─── Input ───
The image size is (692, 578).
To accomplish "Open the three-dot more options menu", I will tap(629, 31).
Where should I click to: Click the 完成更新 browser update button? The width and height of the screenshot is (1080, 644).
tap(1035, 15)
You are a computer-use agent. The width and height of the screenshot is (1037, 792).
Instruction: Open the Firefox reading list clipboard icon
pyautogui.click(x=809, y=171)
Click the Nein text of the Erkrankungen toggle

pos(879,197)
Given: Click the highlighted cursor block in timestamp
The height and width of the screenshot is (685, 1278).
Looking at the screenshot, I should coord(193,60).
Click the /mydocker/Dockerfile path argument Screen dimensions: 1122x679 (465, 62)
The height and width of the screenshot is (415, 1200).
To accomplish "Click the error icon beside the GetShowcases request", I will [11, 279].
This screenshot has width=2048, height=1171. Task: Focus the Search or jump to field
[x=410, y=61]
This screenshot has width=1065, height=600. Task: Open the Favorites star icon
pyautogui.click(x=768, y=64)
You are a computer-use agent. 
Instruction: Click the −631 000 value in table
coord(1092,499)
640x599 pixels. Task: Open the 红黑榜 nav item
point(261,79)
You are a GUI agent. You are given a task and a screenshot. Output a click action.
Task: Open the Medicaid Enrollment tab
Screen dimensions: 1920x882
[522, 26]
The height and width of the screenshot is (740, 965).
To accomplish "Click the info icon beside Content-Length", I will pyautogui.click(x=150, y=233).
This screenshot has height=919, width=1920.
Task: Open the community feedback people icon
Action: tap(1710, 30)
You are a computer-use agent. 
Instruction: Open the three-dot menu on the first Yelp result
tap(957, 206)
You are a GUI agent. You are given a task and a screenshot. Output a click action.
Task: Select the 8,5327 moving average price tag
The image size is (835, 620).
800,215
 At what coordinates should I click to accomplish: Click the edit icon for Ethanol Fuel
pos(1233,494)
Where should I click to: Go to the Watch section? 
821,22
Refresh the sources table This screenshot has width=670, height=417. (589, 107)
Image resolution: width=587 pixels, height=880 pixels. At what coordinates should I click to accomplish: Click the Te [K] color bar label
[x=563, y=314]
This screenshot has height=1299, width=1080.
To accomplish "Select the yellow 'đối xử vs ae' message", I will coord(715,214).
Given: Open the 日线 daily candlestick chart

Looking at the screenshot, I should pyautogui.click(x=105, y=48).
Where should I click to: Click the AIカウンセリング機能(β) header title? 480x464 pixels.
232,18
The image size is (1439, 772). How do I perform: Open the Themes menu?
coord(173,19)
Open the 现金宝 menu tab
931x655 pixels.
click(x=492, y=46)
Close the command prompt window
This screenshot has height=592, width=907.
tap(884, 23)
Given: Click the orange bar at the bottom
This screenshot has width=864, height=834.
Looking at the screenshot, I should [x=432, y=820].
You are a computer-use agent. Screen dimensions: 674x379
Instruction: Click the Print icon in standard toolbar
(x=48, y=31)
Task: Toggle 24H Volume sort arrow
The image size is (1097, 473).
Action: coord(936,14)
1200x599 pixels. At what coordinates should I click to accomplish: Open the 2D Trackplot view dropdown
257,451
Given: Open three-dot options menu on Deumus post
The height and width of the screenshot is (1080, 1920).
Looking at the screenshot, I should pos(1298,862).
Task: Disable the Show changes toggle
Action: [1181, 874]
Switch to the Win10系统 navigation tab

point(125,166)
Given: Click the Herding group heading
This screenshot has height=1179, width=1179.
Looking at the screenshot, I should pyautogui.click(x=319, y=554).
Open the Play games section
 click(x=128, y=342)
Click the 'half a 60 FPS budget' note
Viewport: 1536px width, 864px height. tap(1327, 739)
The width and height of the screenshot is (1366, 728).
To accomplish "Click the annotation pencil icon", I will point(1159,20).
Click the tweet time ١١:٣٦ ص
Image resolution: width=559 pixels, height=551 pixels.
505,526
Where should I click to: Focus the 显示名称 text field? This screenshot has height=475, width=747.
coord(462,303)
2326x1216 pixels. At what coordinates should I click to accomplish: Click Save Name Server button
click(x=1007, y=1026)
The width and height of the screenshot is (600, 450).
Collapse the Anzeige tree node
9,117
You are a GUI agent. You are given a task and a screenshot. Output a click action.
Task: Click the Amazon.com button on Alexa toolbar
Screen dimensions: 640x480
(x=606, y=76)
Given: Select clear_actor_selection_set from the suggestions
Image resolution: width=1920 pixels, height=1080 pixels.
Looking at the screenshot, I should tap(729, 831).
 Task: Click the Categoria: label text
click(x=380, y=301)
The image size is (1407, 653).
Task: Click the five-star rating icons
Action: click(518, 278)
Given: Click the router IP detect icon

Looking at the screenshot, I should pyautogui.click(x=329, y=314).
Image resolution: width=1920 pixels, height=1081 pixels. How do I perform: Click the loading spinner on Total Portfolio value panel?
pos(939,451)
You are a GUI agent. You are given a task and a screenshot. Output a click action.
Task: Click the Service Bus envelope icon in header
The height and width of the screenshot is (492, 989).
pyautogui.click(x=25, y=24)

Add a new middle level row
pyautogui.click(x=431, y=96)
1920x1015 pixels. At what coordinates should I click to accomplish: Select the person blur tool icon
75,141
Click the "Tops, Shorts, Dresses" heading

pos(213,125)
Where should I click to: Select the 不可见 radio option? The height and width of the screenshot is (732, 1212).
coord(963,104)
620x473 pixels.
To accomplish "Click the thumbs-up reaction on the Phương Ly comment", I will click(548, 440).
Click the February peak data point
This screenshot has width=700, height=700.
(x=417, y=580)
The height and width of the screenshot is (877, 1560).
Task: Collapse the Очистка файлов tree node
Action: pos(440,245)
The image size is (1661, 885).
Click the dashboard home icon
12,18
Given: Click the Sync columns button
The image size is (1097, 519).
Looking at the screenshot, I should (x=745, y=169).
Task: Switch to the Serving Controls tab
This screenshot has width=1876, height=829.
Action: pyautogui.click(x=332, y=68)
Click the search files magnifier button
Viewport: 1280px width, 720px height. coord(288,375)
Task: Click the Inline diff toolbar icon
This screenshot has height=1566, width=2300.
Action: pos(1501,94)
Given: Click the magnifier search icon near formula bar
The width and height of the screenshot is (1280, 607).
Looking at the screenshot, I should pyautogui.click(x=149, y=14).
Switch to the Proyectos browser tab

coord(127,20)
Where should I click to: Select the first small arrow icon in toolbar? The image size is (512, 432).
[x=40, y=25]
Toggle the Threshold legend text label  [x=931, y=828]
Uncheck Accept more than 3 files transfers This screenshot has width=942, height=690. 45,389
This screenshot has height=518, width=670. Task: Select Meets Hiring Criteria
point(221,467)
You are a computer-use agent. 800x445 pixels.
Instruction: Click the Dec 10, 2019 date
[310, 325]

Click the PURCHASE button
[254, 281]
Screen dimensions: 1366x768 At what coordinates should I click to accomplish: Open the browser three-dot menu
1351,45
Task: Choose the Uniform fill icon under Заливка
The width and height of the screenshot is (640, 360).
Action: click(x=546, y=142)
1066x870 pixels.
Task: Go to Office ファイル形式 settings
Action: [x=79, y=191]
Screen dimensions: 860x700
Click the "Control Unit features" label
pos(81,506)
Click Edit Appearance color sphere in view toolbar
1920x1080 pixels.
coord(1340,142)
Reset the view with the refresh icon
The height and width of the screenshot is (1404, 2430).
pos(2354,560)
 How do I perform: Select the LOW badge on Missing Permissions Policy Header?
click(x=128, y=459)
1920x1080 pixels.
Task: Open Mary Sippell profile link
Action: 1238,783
───
**Your goal:**
Copy out the records above line for line, with no changes.

**Solution below:**
The image size is (692, 578).
To accomplish "Open the three-dot more options menu", I will tap(629, 31).
Where should I click to: Click the 完成更新 browser update button? The width and height of the screenshot is (1080, 644).
tap(1035, 15)
You are a computer-use agent. The width and height of the screenshot is (1037, 792).
Instruction: Open the Firefox reading list clipboard icon
pyautogui.click(x=809, y=171)
Click the Nein text of the Erkrankungen toggle

pos(879,197)
Given: Click the highlighted cursor block in timestamp
The height and width of the screenshot is (685, 1278).
Looking at the screenshot, I should coord(193,60).
Click the /mydocker/Dockerfile path argument Screen dimensions: 1122x679 (465, 62)
The height and width of the screenshot is (415, 1200).
To accomplish "Click the error icon beside the GetShowcases request", I will [11, 279].
This screenshot has width=2048, height=1171. Task: Focus the Search or jump to field
[x=410, y=61]
This screenshot has width=1065, height=600. Task: Open the Favorites star icon
pyautogui.click(x=768, y=64)
You are a computer-use agent. 
Instruction: Click the −631 000 value in table
coord(1092,499)
640x599 pixels. Task: Open the 红黑榜 nav item
point(261,79)
You are a GUI agent. You are given a task and a screenshot. Output a click action.
Task: Open the Medicaid Enrollment tab
Screen dimensions: 1920x882
[522, 26]
The height and width of the screenshot is (740, 965).
To accomplish "Click the info icon beside Content-Length", I will pyautogui.click(x=150, y=233).
This screenshot has height=919, width=1920.
Task: Open the community feedback people icon
Action: tap(1710, 30)
You are a computer-use agent. 
Instruction: Open the three-dot menu on the first Yelp result
tap(957, 206)
You are a GUI agent. You are given a task and a screenshot. Output a click action.
Task: Select the 8,5327 moving average price tag
The image size is (835, 620).
800,215
 At what coordinates should I click to accomplish: Click the edit icon for Ethanol Fuel
pos(1233,494)
Where should I click to: Go to the Watch section? 
821,22
Refresh the sources table This screenshot has width=670, height=417. (589, 107)
Image resolution: width=587 pixels, height=880 pixels. At what coordinates should I click to accomplish: Click the Te [K] color bar label
[x=563, y=314]
This screenshot has height=1299, width=1080.
To accomplish "Select the yellow 'đối xử vs ae' message", I will coord(715,214).
Given: Open the 日线 daily candlestick chart

Looking at the screenshot, I should pyautogui.click(x=105, y=48).
Where should I click to: Click the AIカウンセリング機能(β) header title? 480x464 pixels.
232,18
The image size is (1439, 772). How do I perform: Open the Themes menu?
coord(173,19)
Open the 现金宝 menu tab
931x655 pixels.
click(x=492, y=46)
Close the command prompt window
This screenshot has height=592, width=907.
tap(884, 23)
Given: Click the orange bar at the bottom
This screenshot has width=864, height=834.
Looking at the screenshot, I should [x=432, y=820].
You are a computer-use agent. Screen dimensions: 674x379
Instruction: Click the Print icon in standard toolbar
(x=48, y=31)
Task: Toggle 24H Volume sort arrow
The image size is (1097, 473).
Action: coord(936,14)
1200x599 pixels. At what coordinates should I click to accomplish: Open the 2D Trackplot view dropdown
257,451
Given: Open three-dot options menu on Deumus post
The height and width of the screenshot is (1080, 1920).
Looking at the screenshot, I should pos(1298,862).
Task: Disable the Show changes toggle
Action: [1181, 874]
Switch to the Win10系统 navigation tab

point(125,166)
Given: Click the Herding group heading
This screenshot has height=1179, width=1179.
Looking at the screenshot, I should pyautogui.click(x=319, y=554).
Open the Play games section
 click(x=128, y=342)
Click the 'half a 60 FPS budget' note
Viewport: 1536px width, 864px height. tap(1327, 739)
The width and height of the screenshot is (1366, 728).
To accomplish "Click the annotation pencil icon", I will point(1159,20).
Click the tweet time ١١:٣٦ ص
Image resolution: width=559 pixels, height=551 pixels.
505,526
Where should I click to: Focus the 显示名称 text field? This screenshot has height=475, width=747.
coord(462,303)
2326x1216 pixels. At what coordinates should I click to accomplish: Click Save Name Server button
click(x=1007, y=1026)
The width and height of the screenshot is (600, 450).
Collapse the Anzeige tree node
9,117
You are a GUI agent. You are given a task and a screenshot. Output a click action.
Task: Click the Amazon.com button on Alexa toolbar
Screen dimensions: 640x480
(x=606, y=76)
Given: Select clear_actor_selection_set from the suggestions
Image resolution: width=1920 pixels, height=1080 pixels.
Looking at the screenshot, I should tap(729, 831).
 Task: Click the Categoria: label text
click(x=380, y=301)
The image size is (1407, 653).
Task: Click the five-star rating icons
Action: click(518, 278)
Given: Click the router IP detect icon

Looking at the screenshot, I should pyautogui.click(x=329, y=314).
Image resolution: width=1920 pixels, height=1081 pixels. How do I perform: Click the loading spinner on Total Portfolio value panel?
pos(939,451)
You are a GUI agent. You are given a task and a screenshot. Output a click action.
Task: Click the Service Bus envelope icon in header
The height and width of the screenshot is (492, 989).
pyautogui.click(x=25, y=24)

Add a new middle level row
pyautogui.click(x=431, y=96)
1920x1015 pixels. At what coordinates should I click to accomplish: Select the person blur tool icon
75,141
Click the "Tops, Shorts, Dresses" heading

pos(213,125)
Where should I click to: Select the 不可见 radio option? The height and width of the screenshot is (732, 1212).
coord(963,104)
620x473 pixels.
To accomplish "Click the thumbs-up reaction on the Phương Ly comment", I will click(548, 440).
Click the February peak data point
This screenshot has width=700, height=700.
(x=417, y=580)
The height and width of the screenshot is (877, 1560).
Task: Collapse the Очистка файлов tree node
Action: pos(440,245)
The image size is (1661, 885).
Click the dashboard home icon
12,18
Given: Click the Sync columns button
The image size is (1097, 519).
Looking at the screenshot, I should (x=745, y=169).
Task: Switch to the Serving Controls tab
This screenshot has width=1876, height=829.
Action: pyautogui.click(x=332, y=68)
Click the search files magnifier button
Viewport: 1280px width, 720px height. coord(288,375)
Task: Click the Inline diff toolbar icon
This screenshot has height=1566, width=2300.
Action: pos(1501,94)
Given: Click the magnifier search icon near formula bar
The width and height of the screenshot is (1280, 607).
Looking at the screenshot, I should pyautogui.click(x=149, y=14).
Switch to the Proyectos browser tab

coord(127,20)
Where should I click to: Select the first small arrow icon in toolbar? The image size is (512, 432).
[x=40, y=25]
Toggle the Threshold legend text label  [x=931, y=828]
Uncheck Accept more than 3 files transfers This screenshot has width=942, height=690. 45,389
This screenshot has height=518, width=670. Task: Select Meets Hiring Criteria
point(221,467)
You are a computer-use agent. 800x445 pixels.
Instruction: Click the Dec 10, 2019 date
[310, 325]

Click the PURCHASE button
[254, 281]
Screen dimensions: 1366x768 At what coordinates should I click to accomplish: Open the browser three-dot menu
1351,45
Task: Choose the Uniform fill icon under Заливка
The width and height of the screenshot is (640, 360).
Action: click(x=546, y=142)
1066x870 pixels.
Task: Go to Office ファイル形式 settings
Action: [x=79, y=191]
Screen dimensions: 860x700
Click the "Control Unit features" label
pos(81,506)
Click Edit Appearance color sphere in view toolbar
1920x1080 pixels.
coord(1340,142)
Reset the view with the refresh icon
The height and width of the screenshot is (1404, 2430).
pos(2354,560)
 How do I perform: Select the LOW badge on Missing Permissions Policy Header?
click(x=128, y=459)
1920x1080 pixels.
Task: Open Mary Sippell profile link
Action: 1238,783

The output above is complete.